Portrait von Johannes Kahrs
Johannes Kahrs
SPD
Zum Profil
Frage stellen
Die Frage-Funktion ist deaktiviert, weil Johannes Kahrs zur Zeit keine aktive Kandidatur hat.
Frage von Philipp R. •

Frage an Johannes Kahrs von Philipp R. bezüglich Gesellschaftspolitik, soziale Gruppen

Sehr geehrter Herr Kahrs,

Sie als Bundestagsabgeordneter stehen in Ihrer Legislativfunktion im Bundestag stets vor Entscheidungen vieler differenzierter Themenkomplexe. Da es dem Menschen nun unmöglich ist alles zu wissen, wie halten Sie es in Abstimmungen, deren Themengebiet sie nur unzureichend kennen.

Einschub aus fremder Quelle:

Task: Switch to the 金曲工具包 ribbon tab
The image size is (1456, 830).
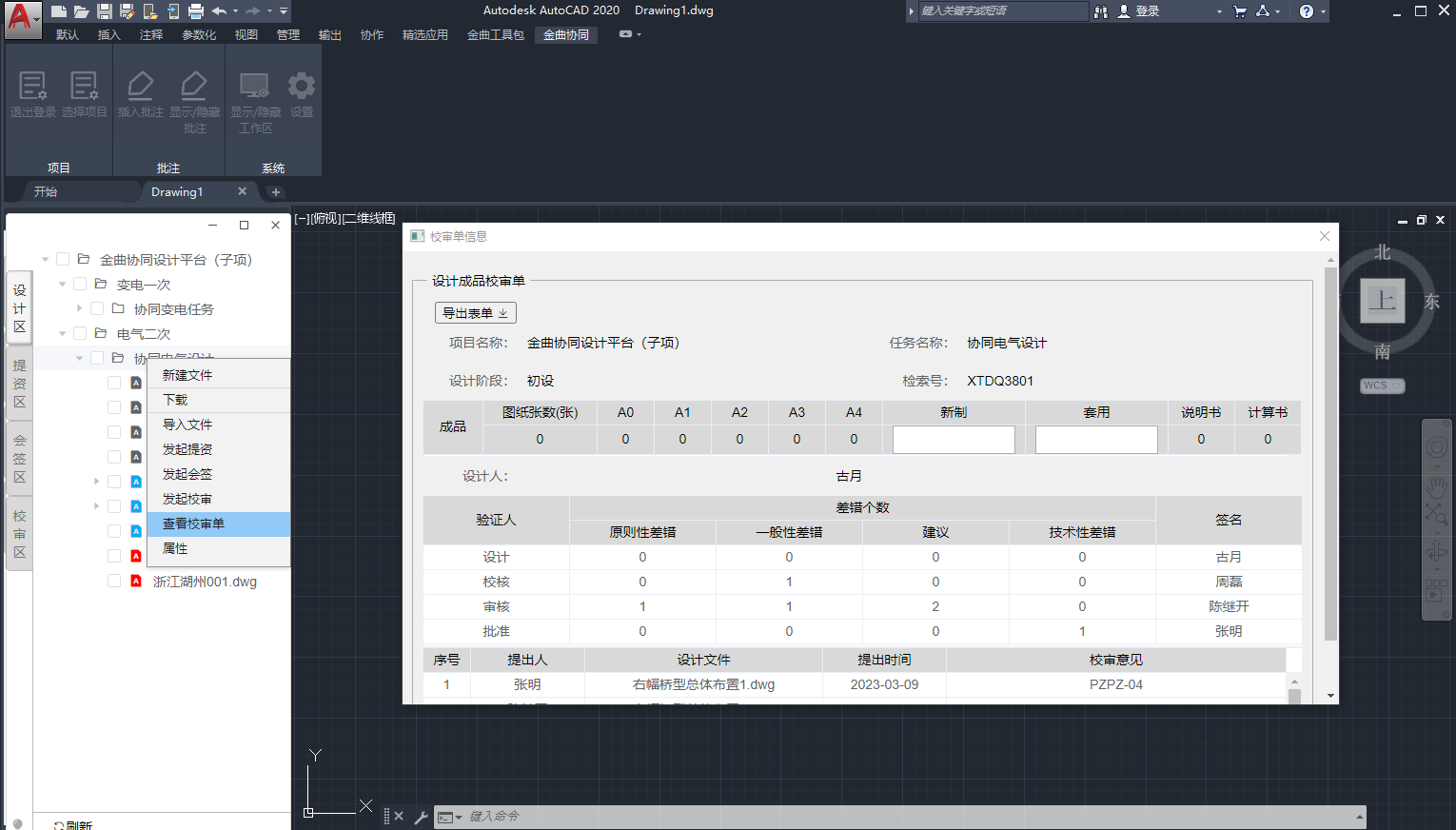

Enthalten Sie sich notfalls ihrer Stimme oder lassen Sie sich eine
Meinung von Experten oder Experteninstitutionen ausarbeiten? Auch
interessiert mich wie Sie das Verhalten ihrer Abgeordnetenkollegen
einordnen.

Mit freundlichsten Grüßen

P. Rogowski

Portrait von Johannes Kahrs
Antwort von
SPD

Sehr geehrter Herr Rogowski,

vielen Dank für Ihre Frage.

Der Deutsche Bundestag befasst sich in der Tat mit einer sehr großen Vielzahl von Themen. Die Rechtsbereiche, in denen der Bundestag Gesetzgebungskompetenzen hat (oder ausdrücklich nicht hat), sind im Grundgesetz in den Artikeln 71 ff. aufgeführt. Alles, was mit dem Bereich der Verteidigung zu tun hat, liegt beispielsweise ausschließlich im Bereich des Bundes, das Polizeirecht wiederum ist Ländersache. Die zu debattierenden und verabschiedenden Gesetze können letzten Endes nahezu jeden möglichen Gegenstand behandeln, vom Strahlenschutz über Auslandseinsätze der Bundeswehr hin zur Stabilisierung der Finanzmärkte.

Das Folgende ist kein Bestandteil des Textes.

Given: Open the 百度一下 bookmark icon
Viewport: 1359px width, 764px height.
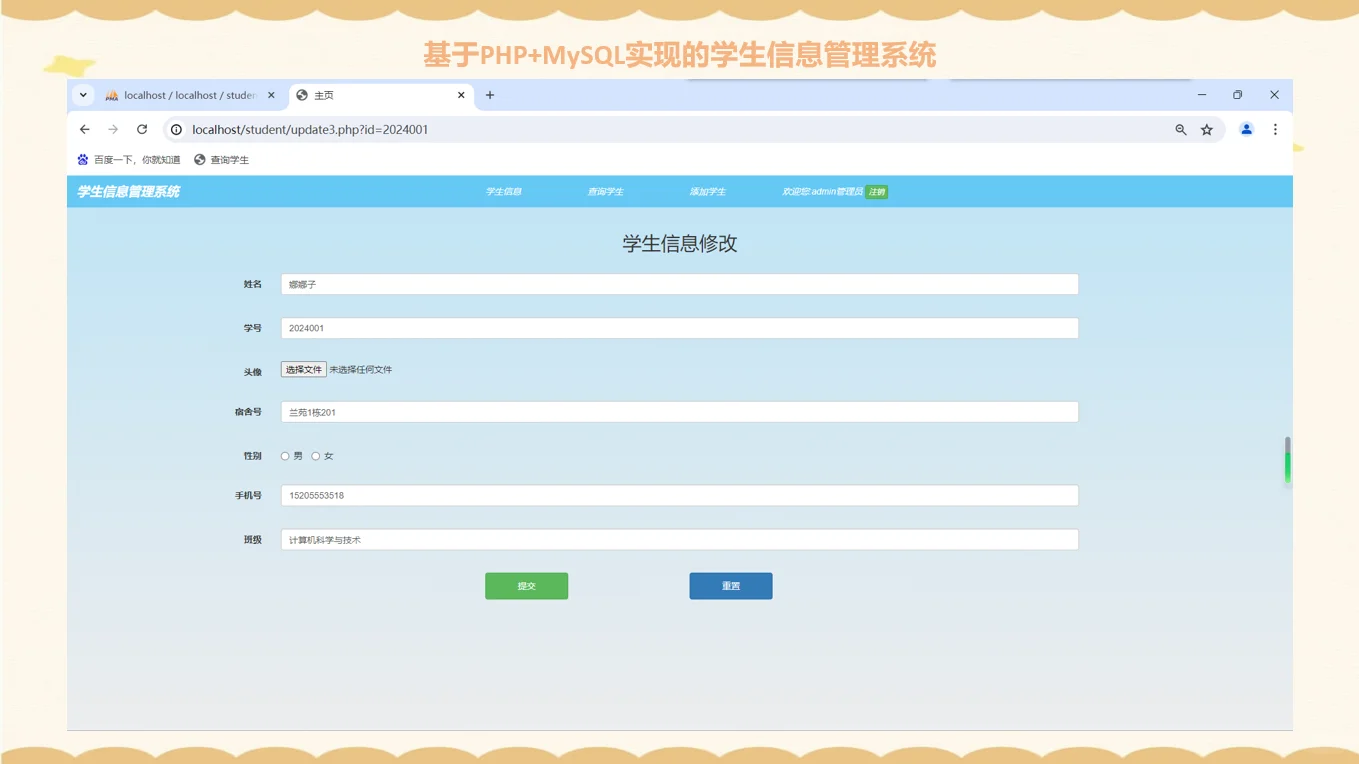Looking at the screenshot, I should [82, 159].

Es ist tatsächlich keinem Menschen möglich, über jedes der hunderte von Themen, die im Laufe einer Legislaturperiode vom Bundestag behandelt werden, genau Bescheid zu wissen. Darum steht dem Bundestag unter anderem der Wissenschaftliche Dienst zur Verfügung, der auf Anfrage ausführliche Analysen und Gutachten liefern kann. Der Wissenschaftliche Dienst ist überparteilich.

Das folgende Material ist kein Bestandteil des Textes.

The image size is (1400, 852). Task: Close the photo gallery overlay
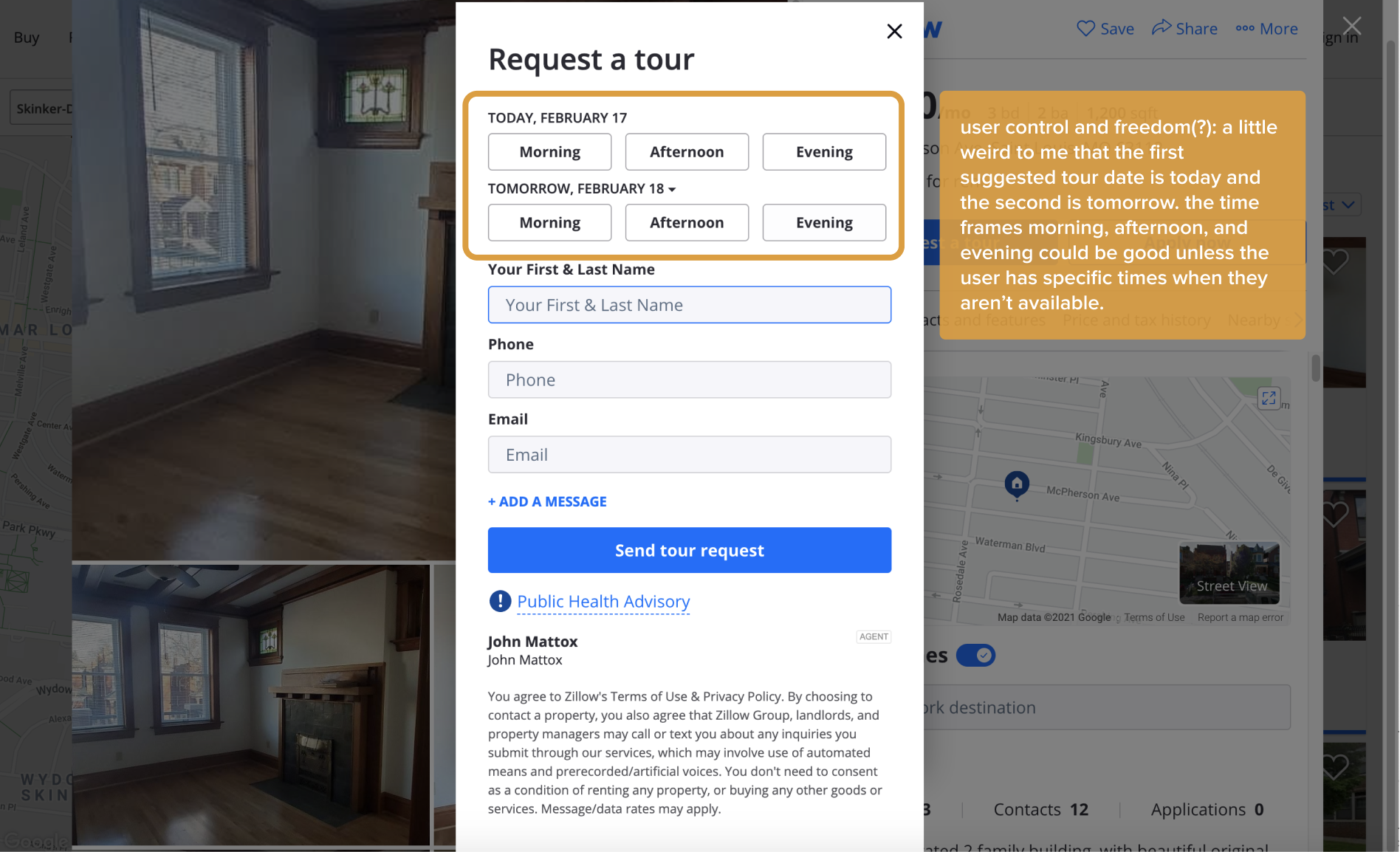[x=1351, y=26]
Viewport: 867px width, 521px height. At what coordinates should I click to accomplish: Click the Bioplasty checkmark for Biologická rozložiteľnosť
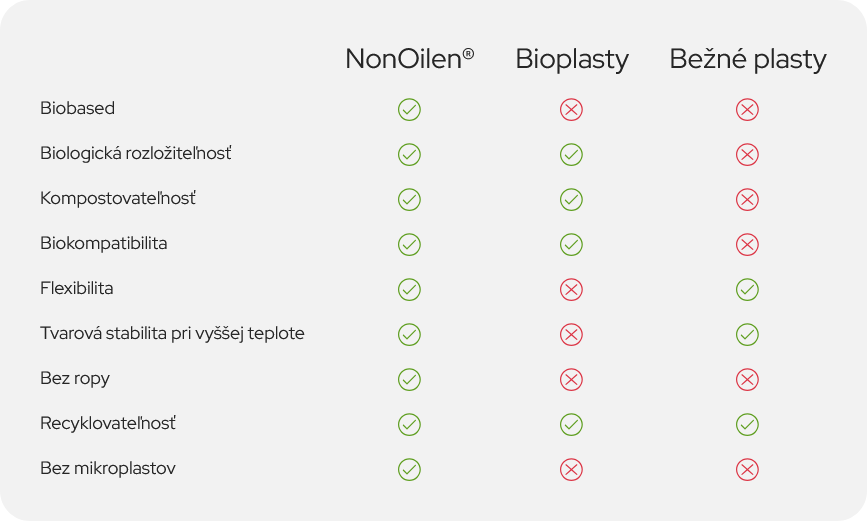coord(571,154)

Daneben gibt es aber noch die Arbeitsgruppen der Fraktionen. Die SPD-Bundestagsfraktion hat beispielsweise 22 Arbeitsgruppen zur Verfügung, von denen jede auf ein bestimmtes Rechtsgebiet spezialisiert ist. Jede AG beschäftigt mehrere Mitarbeiter, die Experten auf dem jeweiligen Gebiet bzw. dessen Unterthemen sind. Jedes Gesetzesvorhaben wird in diesen AGs behandelt und analysiert; die Analysen werden dann der Fraktion zur Verfügung gestellt. Auf Grundlage dieser Informationen wird das Vorhaben dann in der Fraktion von den Abgeordneten diskutiert. In der Regel wird zum Ende dieses Meinungsbildungsprozesses innerhalb der Fraktion abgestimmt. Die Abgeordneten stimmen dann im Plenum normalerweise so, wie es die Mehrheit der Fraktion abgestimmt hat. Das geschieht aus Gründen der politischen Verlässlichkeit. Diese sogenannte Fraktionsdisziplin wird manchmal – fälschlicherweise! – als Fraktionszwang bezeichnet, aber tatsächlich ist kein MdB an irgendwelche Weisungen gebunden. Das Grundgesetz legt ausdrücklich fest, dass Abgeordnete nur ihrem Gewissen verpflichtet sind.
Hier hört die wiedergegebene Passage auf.